[本文]:
★ ★ ★ ★ ★ ★ ★
お茶の時間に最適なのは何時?答えは・・・(1)
お茶の時間「ティータイム」はいつ?
答えは、“All Time”
『ALL ABOUT TEA』の著者ウイリアム・H. ユーカースが主筆をつとめた業界誌『ティー&コーヒー トレード・ジャーナル』に、
小売店のための広告案という記事がありました。
「ティータイムに最適なのはいつ?」
という1919年の記事です。
とても楽しいので、記事を日本茶大好きな筆者が、思うがままに訳してみます。
7時のお茶は、
気力と満腹感を加え
風味と香味を与え
どんなお料理にも
ぴったりな彩りを添える
それなのに
精巧にも、シンプルにもなります。
(販売者名入れる)
ティータイム・イズ・オールタイム
8時のお茶は
朝食を
心地よく、楽しくする!
一日の始まりを
充実させ、幸せにする!
毎朝、美味しくいれてだすと
そうなります。
(販売者名)
ティータイム・イズ・オールタイム
9時のお茶
朝食を贅沢に、
そして決して飽くことない
いつもの美味しさは
一日のはじまりを整えてくれます。
(販売者名)
ティータイム・イズ・オールタイム
10時のお茶
午前なら良い目覚めのため
午後なら良い眠りのため
午前でも午後でも
心を落ち着かせたり
リフレッシュしたり
いつでも美味しく
いつでも心身に良い!
(販売者名)
ティータイム・イズ・オールタイム
11時以降は続き(2)にて
原文もつけましたので、皆さんもよりよい訳を楽しんで下さい。
ここからアイデアをもらって、茶文化を盛り上げてほしいというのもユーカースの願いと思いますので、引用も自由と思います。(出典を紹介いただけると、とてもうれしいです。)
出典
WALTER CHESTER “TEA ADS FOR THE RETAILER”
★ ★ ★ ★ ★ ★ ★
語や要素の位置を特定するためのエントリ:
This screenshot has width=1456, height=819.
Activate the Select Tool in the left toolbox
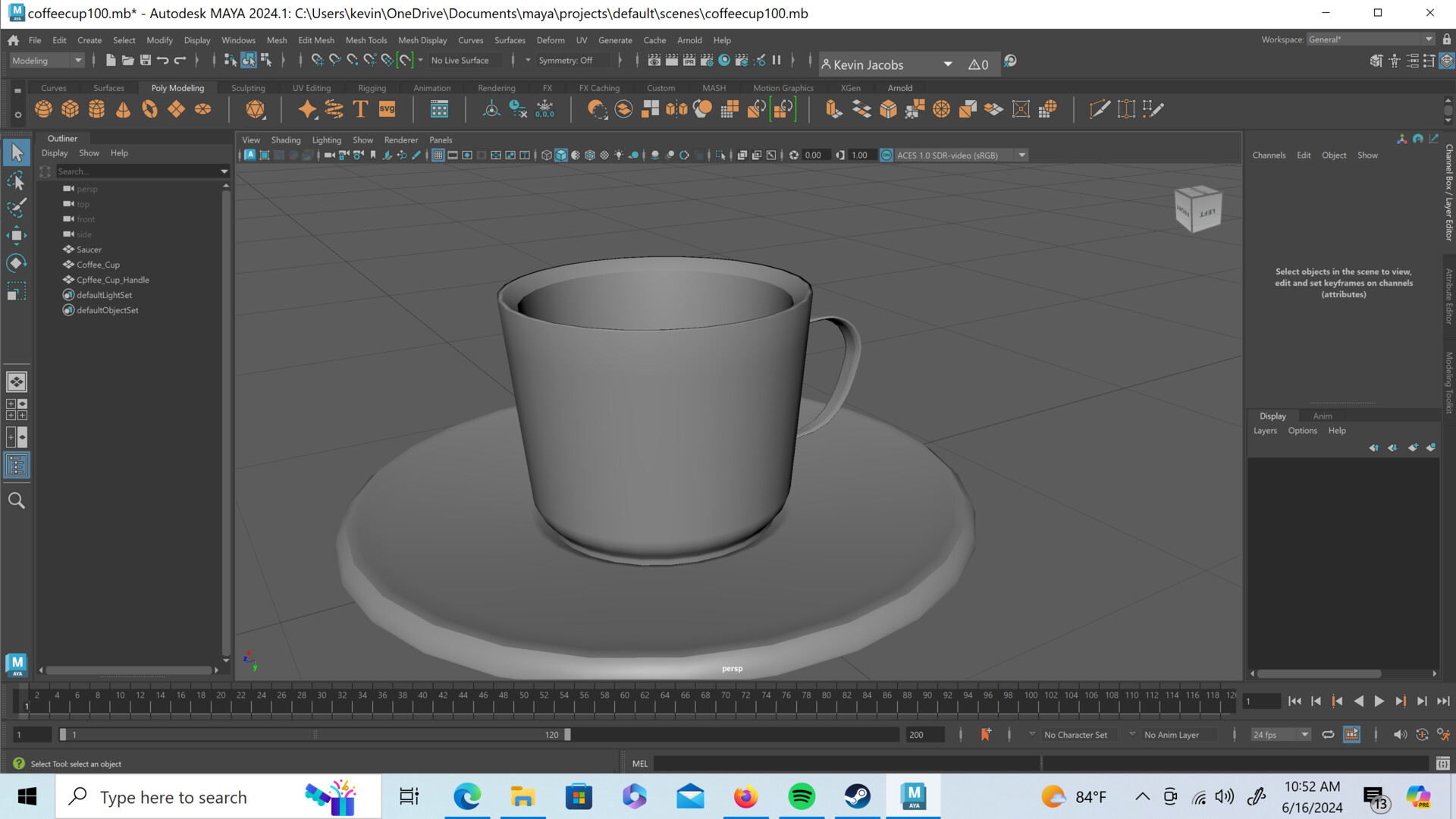(x=17, y=152)
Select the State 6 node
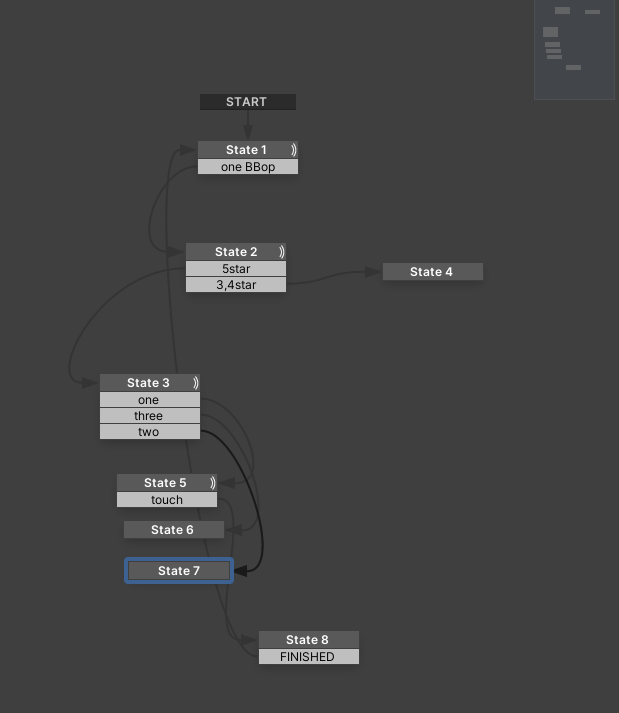This screenshot has height=713, width=619. (x=173, y=530)
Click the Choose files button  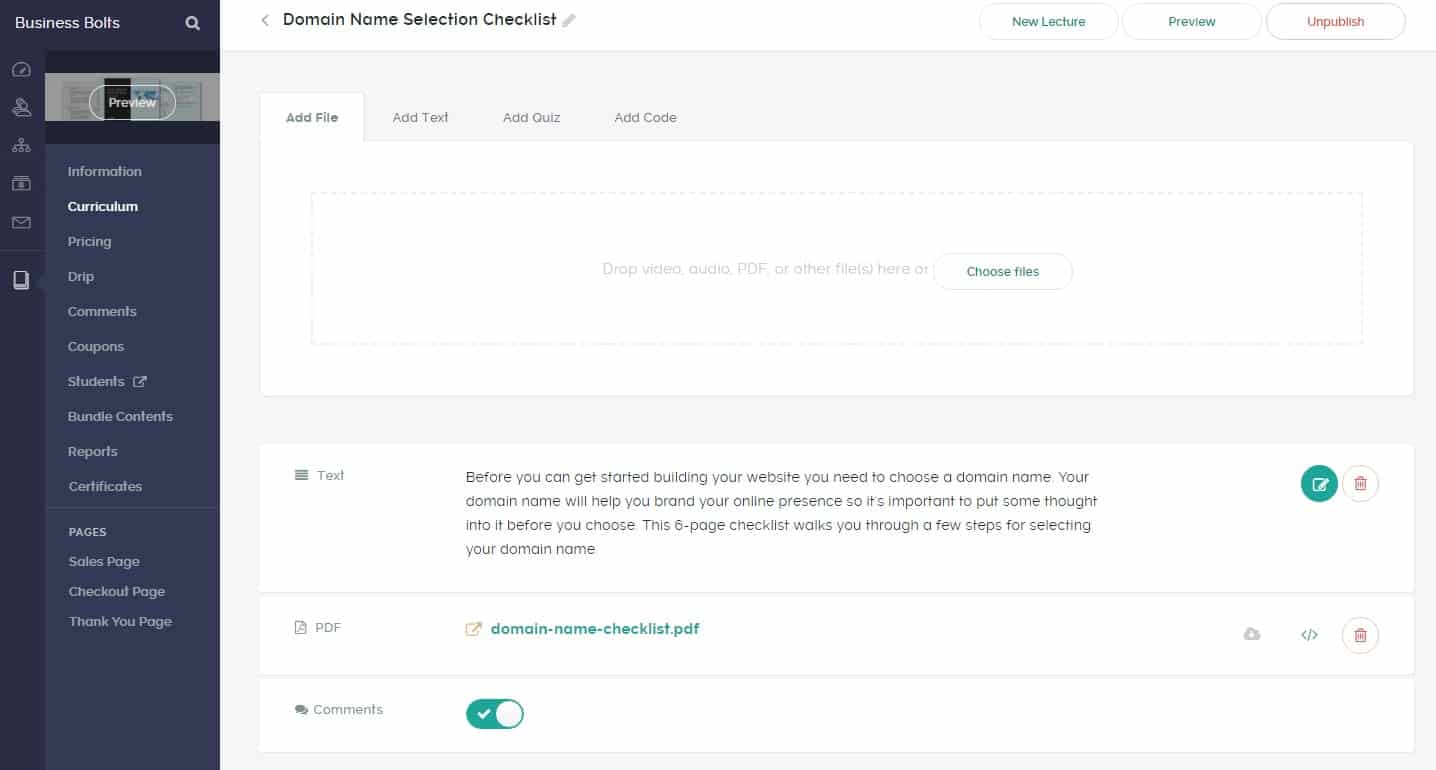point(1002,271)
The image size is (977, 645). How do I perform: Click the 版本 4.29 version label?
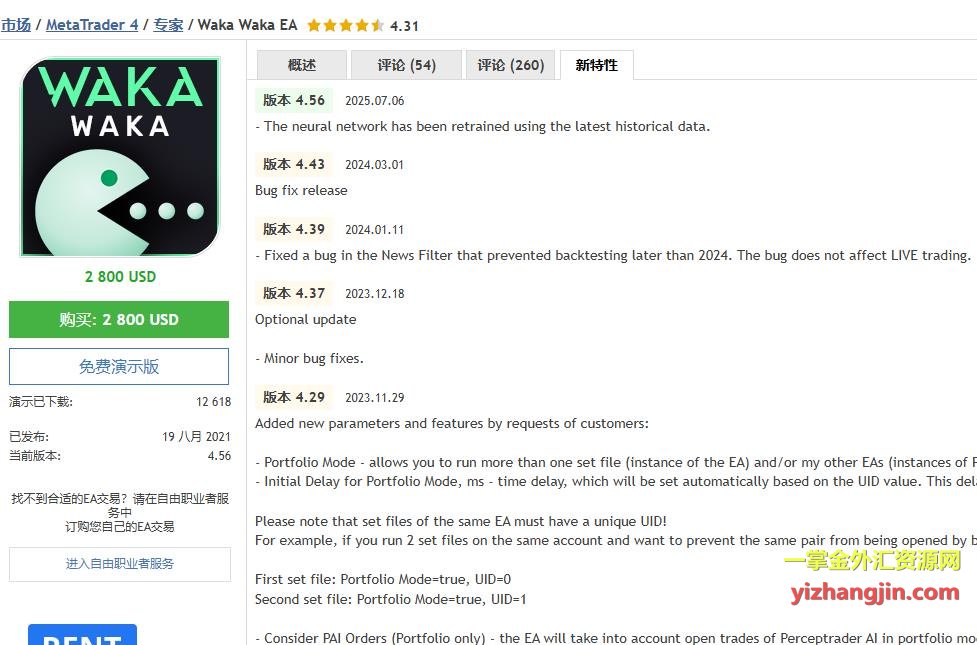[294, 397]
★ ★ ★ ★ ★ ★ ★
[課題]:
1/ 茶の時間についての本文に照らして、次の(a)〜(c)が本文と合っているかどうかを、それぞれ「はい」か「いいえ」で答え、決め手となる本文の語句をそのまま引用しなさい。(a) 紹介されている記事は1919年のものである。(b) 10時のお茶は、午後なら良い眠りのためとされている。(c) 9時のお茶は昼食を贅沢にするとされている。
2/ エントリのうち、「The image size」を含む行から始まり、エントリの最後の行まで続く部分だけを、指示文も含めて書き直しなさい。その際、解答の座標の数値すべてに38を足し、画像は省きなさい。
本文とエントリは互いに無関係です。

[課題別の解答]:
1/
(a) はい。「という1919年の記事です。」
(b) はい。「午後なら良い眠りのため」
(c) いいえ。「朝食を贅沢に、」

2/
The image size is (977, 645). How do I perform: Click the 版本 4.29 version label?
[332, 435]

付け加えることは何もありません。